It’s not every day your dinner menu has a prologue. Sea Craft, Narragansett’s newest waterfront restaurant, tells a three-course story: an introduction, body of work, and conclusion. As the prologue puts it, “The menu is, and will always be our story, an explanation of who we are and what we want to show you.”
A friend and I shuffled into Sea Craft on a chilly night, using the side entrance at first (as we’d been accustomed to when the restaurant was Turtle Soup) and caught a glimpse of The Shore House, the historic inn built in 1901 that houses Sea Craft. Turning a corner, we were met with the sophisticated black-and-white motif of the dining room, including a large bar easy to imagine overflowing with raw bar lovers on a summer night. We chose a quiet table by a window and settled into our rattan chairs.
Before diving into the “Introduction” or appetizer course, we took our time perusing a selection of classic beach cocktails and settled on the Agiros Pera’ and an Aviation. The former was Sea Craft’s take on a spicy margarita featuring chile-infused tequila, which our server Matt explained was steeped for three days to get the right amount of heat. Accompanied with spiced pear, orange liqueur, and lemon, the drink was as tasty as its star anise garnish was lovely. The Aviation, which was served in a coupe glass, was a stunning shade of purplish blue. With London gin as the base, the violet liqueur stood out with floral kick.

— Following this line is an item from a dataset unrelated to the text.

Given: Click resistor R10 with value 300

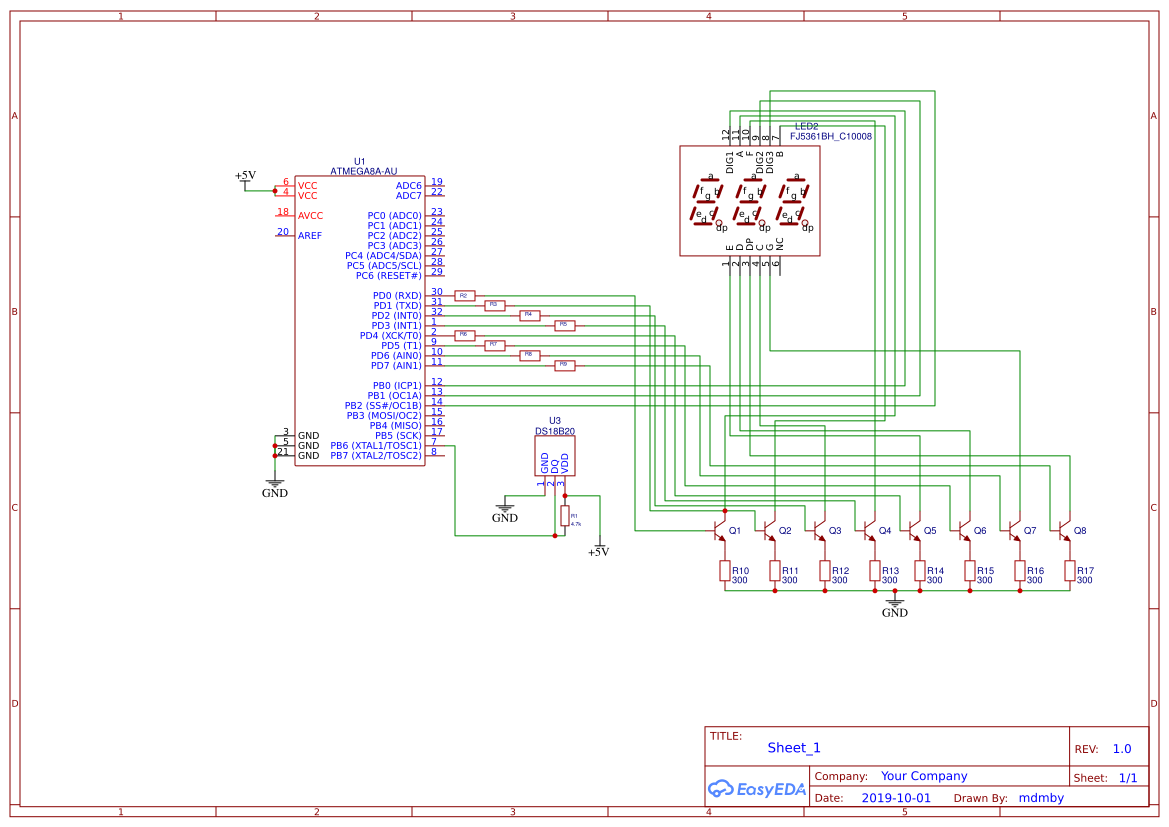Looking at the screenshot, I should click(x=725, y=571).
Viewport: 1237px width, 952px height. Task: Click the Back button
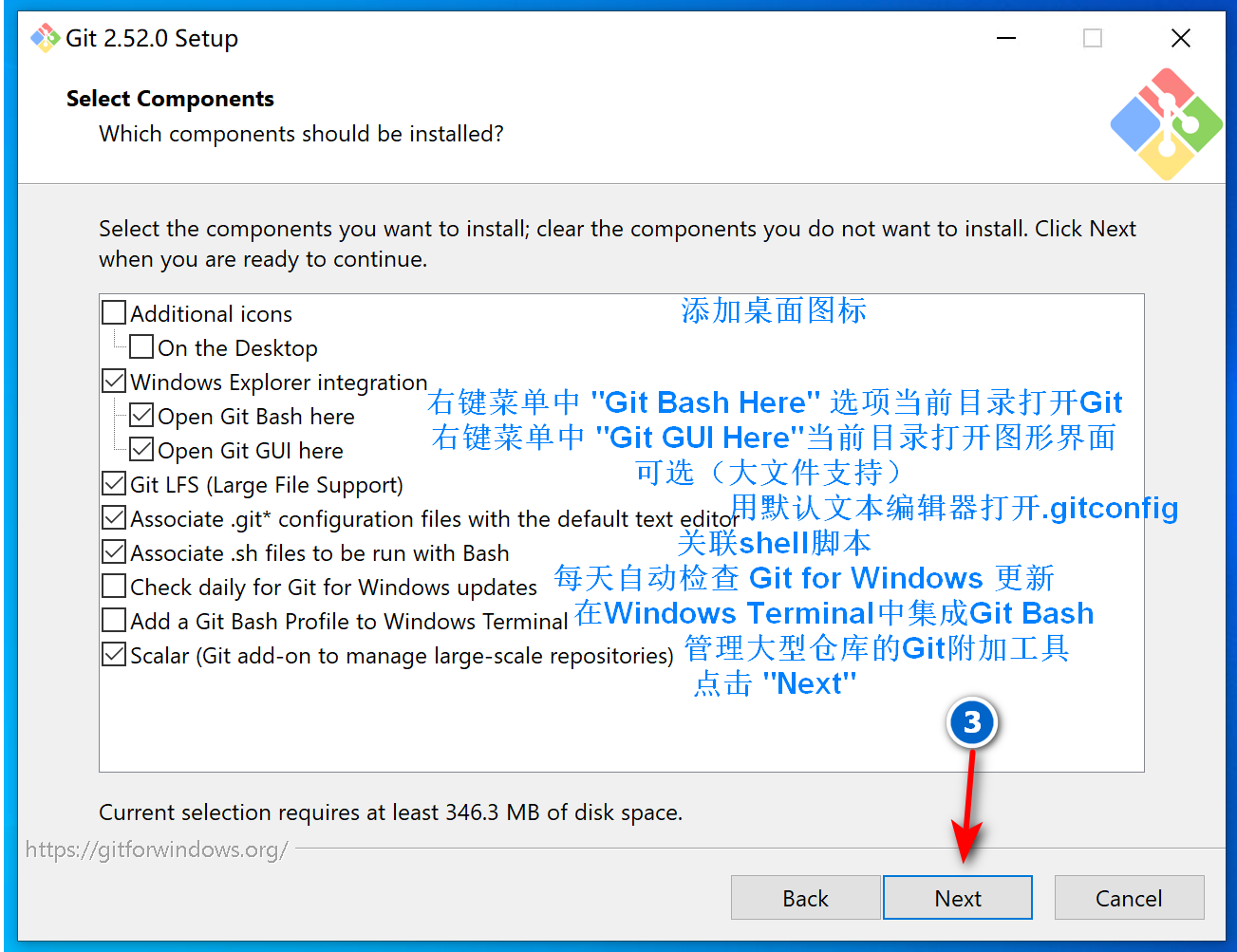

For our app, we selected the Torched Taleggio and were immediately delighted by the approachability of the fry bread, best described (at least for New Englanders) as a tiny doughboy. We spread each piece with a sweet yet tart plum jam, topped with a generous spread of the torched cheese. Similar to a brie, the taleggio had a thin, rough exterior with a smooth and creamy, melt-in-your-mouth inside. Between the cocktails and this elevated comfort-food bite, it’s safe to say we were warmed from the seaside chill.
From root vegetables and vibrant salads to fish and steak dishes, the “Body of Work” section of the menu has something for everyone. Still craving cozy, my friend opted for the Goat Ricotta Anolini. The broth, a mushroom brodo, was subtle and soothing, pairing perfectly with the freshness of the goat ricotta and savoriness of the salt pork.
For my entree, server Matt swayed me to try the Whole Spanish Mackerel when he described the creaminess of the chickpea puree on the side. The fish was perfectly crispy and salty on the outside, soft and light on the inside, and neighbored by a generous serving of beets topped with zesty gremolata parsley sauce. Next to it was the chickpea puree (as creamy and delicious as described) carefully lined with urfa pepper, a satisfying surprise accompanying yet another warming course.
Full and content, we almost stopped there, but remembered no story is complete without a conclusion. For dessert, Matt offered a final suggestion – the Chocolate Budino. The cool chocolate pudding was topped, to our delight, with a toasted mezcal meringue and paired with a crumbly shortbread-like sable cookie. Finishing this culinary story with, essentially, an elevated s’more felt symbolic of our entire experience – comfortable enough to settle in, surprising enough to come back for more.